Are you talking about *my* security initiatives? I've been doing this
kind work in the kernel for 10 years, and at no time has "bug report
count" been a metric. In fact, the whole goal is making it _impossible_
to have a bug. (e.g. VLA removal, switch fallthrough, etc). My drive has
been to kill entire classes of bugs.
The use of sanitizers isn't to just bolster fuzzers (though they're
helpful for finding false positives). It's to use the sanitizers _in
production_, to stop flaws from being exploitable. Android has enabled
the array bounds sanitizer in trap mode for at least 2 years now. We
want the kernel to be self-protective; pro-actively catching flaws.
> Unfortunately, I don't get funding from my employer to clear these
> kinds of reports, so when I do the work, it happens on the weekends or
> late at night, on my own time, which is probably why I am so grumpy
As for the work itself, like I mentioned before, most of these get fixed
my Gustavo, me, and now Justin too. And many other folks step up to help
out, which is great. Some get complex and other maintainers get involved
too, but it's slow and steady. We're trying to reduce the frequency of
the "fires" people have to scramble to deal with.
The "not getting paid by Google to [fix syzkaller bugs]" part, I'm
surprised by.

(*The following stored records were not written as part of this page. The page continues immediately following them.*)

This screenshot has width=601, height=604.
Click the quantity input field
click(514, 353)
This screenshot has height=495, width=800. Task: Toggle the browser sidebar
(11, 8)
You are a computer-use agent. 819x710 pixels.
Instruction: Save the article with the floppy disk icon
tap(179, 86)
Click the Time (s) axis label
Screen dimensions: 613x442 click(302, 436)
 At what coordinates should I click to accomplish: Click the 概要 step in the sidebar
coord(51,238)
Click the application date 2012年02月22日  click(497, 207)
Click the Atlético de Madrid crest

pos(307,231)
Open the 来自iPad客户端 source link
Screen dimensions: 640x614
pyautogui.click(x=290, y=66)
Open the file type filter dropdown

A big part of my Google job role is the upstream work I do
not only on security hardening but also on seccomp, pstore, execve/binfmt,
strings, etc. I'll reach out offline to find out more details.

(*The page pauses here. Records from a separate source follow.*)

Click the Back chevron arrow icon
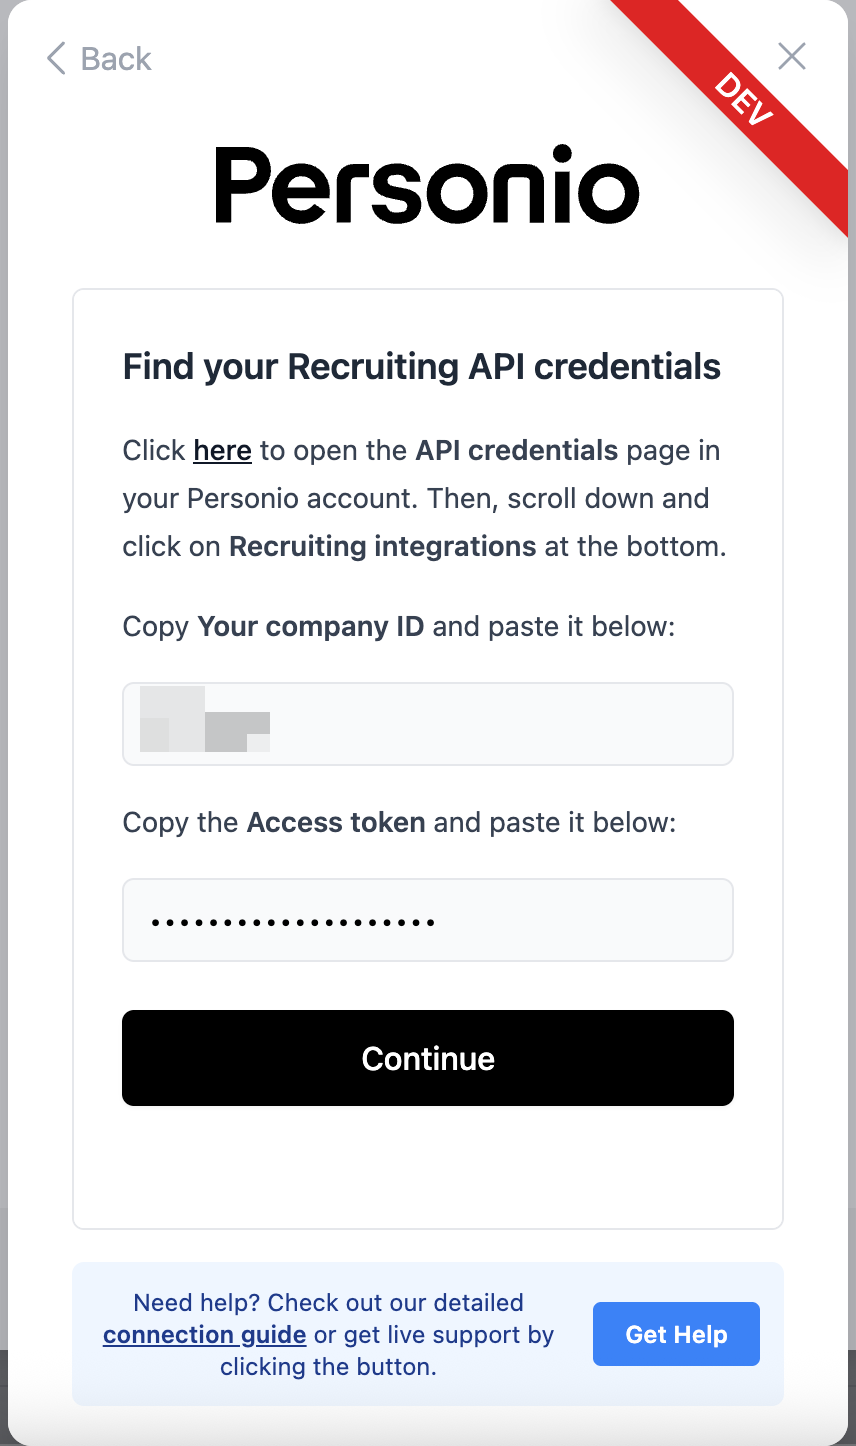856x1446 pixels. tap(56, 59)
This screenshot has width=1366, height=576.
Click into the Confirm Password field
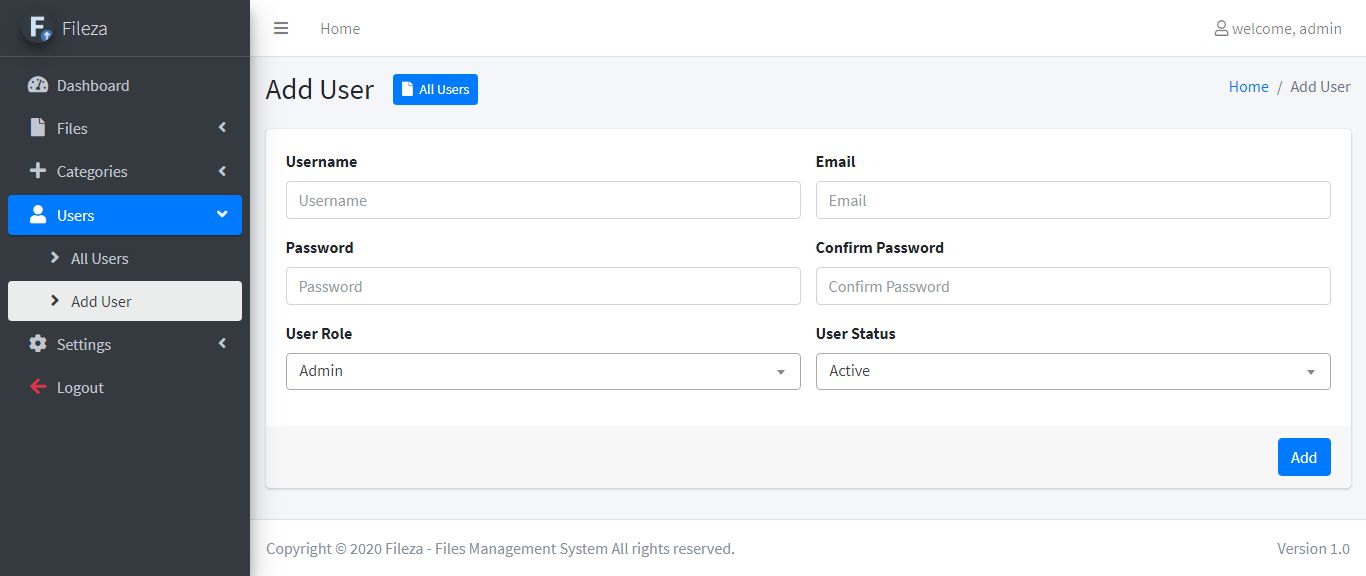pos(1073,286)
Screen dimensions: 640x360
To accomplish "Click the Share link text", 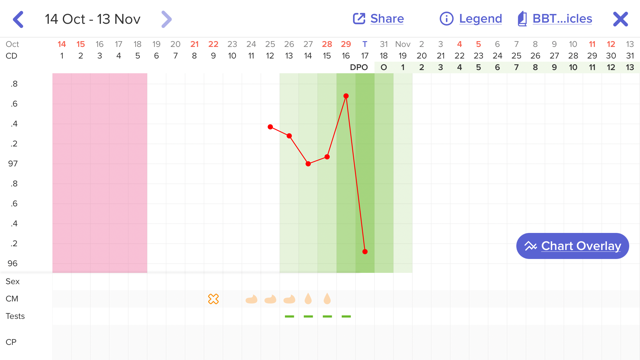I will pos(387,19).
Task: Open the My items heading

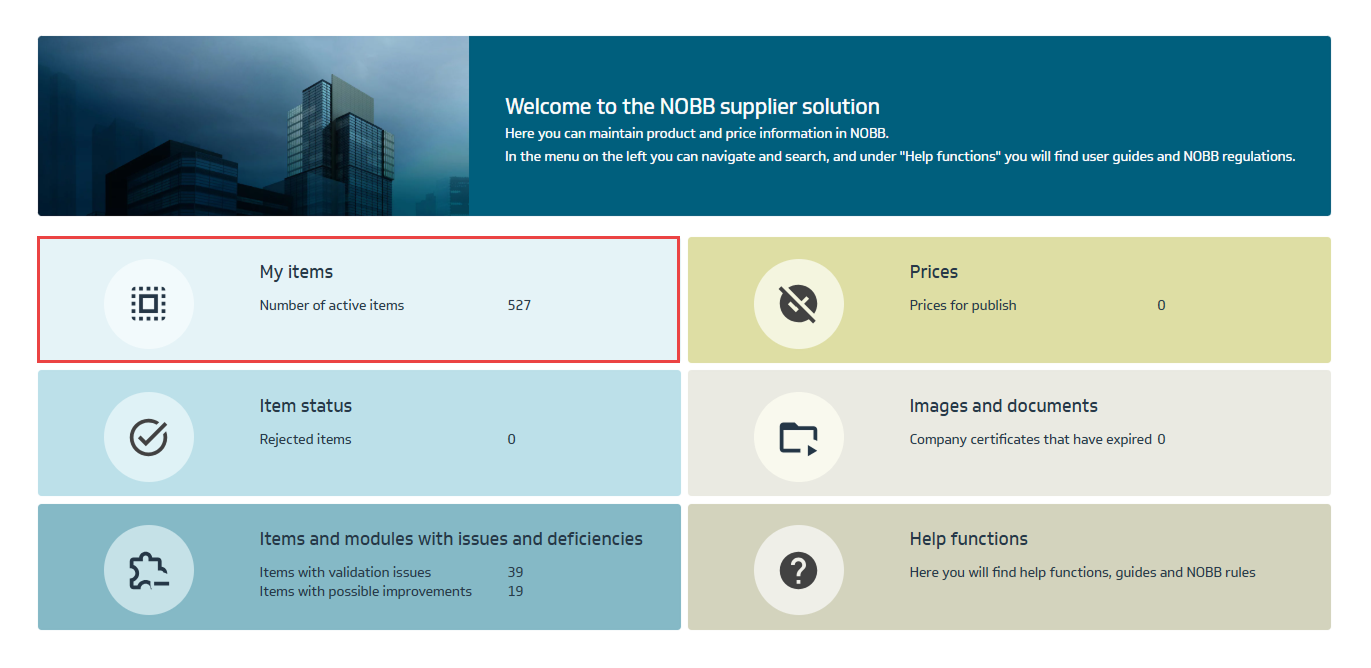Action: [x=296, y=272]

> about this. Whether you call this "sharpening our focus", or "year of
> efficiency", or pick your corporate buzzwords, it really doesn't
> matter. The important thing is that the figure of merit must NOT be
> "how many security bugs that are found", but how much bullsh*t noise
> do these security features create, and how do you decrease overhead by
> upstream developers to deal with the fuzzing/ubsan/security tools
> find.
I guess I *do* worry about bug counts, but only in that I want them to
be _zero_. I know other folks aren't as adamant about eliminating bug
classes, but it's really not hyperbole that bugs in Linux kill people.
If you think I'm engaging in corporate buzzword shenanigans, then I have
a lot more work to do on explaining the rationale behind the security
hardening efforts.
All this said, yes, I hear what you (and Linus and others) have been
saying about minimizing the burden on other developers. I have tried my
best to keep it limited, but some things are more front-and-center (like
unexpected integer overflows), so that's why I wanted to get feedback on
how to roll it out -- I didn't see a way to make these changes in a way
that would be as unintrusive(?) as our prior efforts.
It has felt like the biggest pain point has been helping developers
shift their perspective about C: it has been more than a fancy assembler
for several decades, and we can lean on those features (and create new
ones) that shift the burden of correctness to the compiler from the
human. This does mean we need to change some styles to be more
"observable" (and unambiguous) for the compiler, though.
I think a great example recently was Peter's work creating "cleanup.h".
This feature totally changes how people have to read a function (increase
in burden), leans heavily on compiler behaviors, and shifts the burden
of correctness away from the human. It's great! But it's also _very
different_ from traditional/old-school C.
-Kees
--
Kees Cook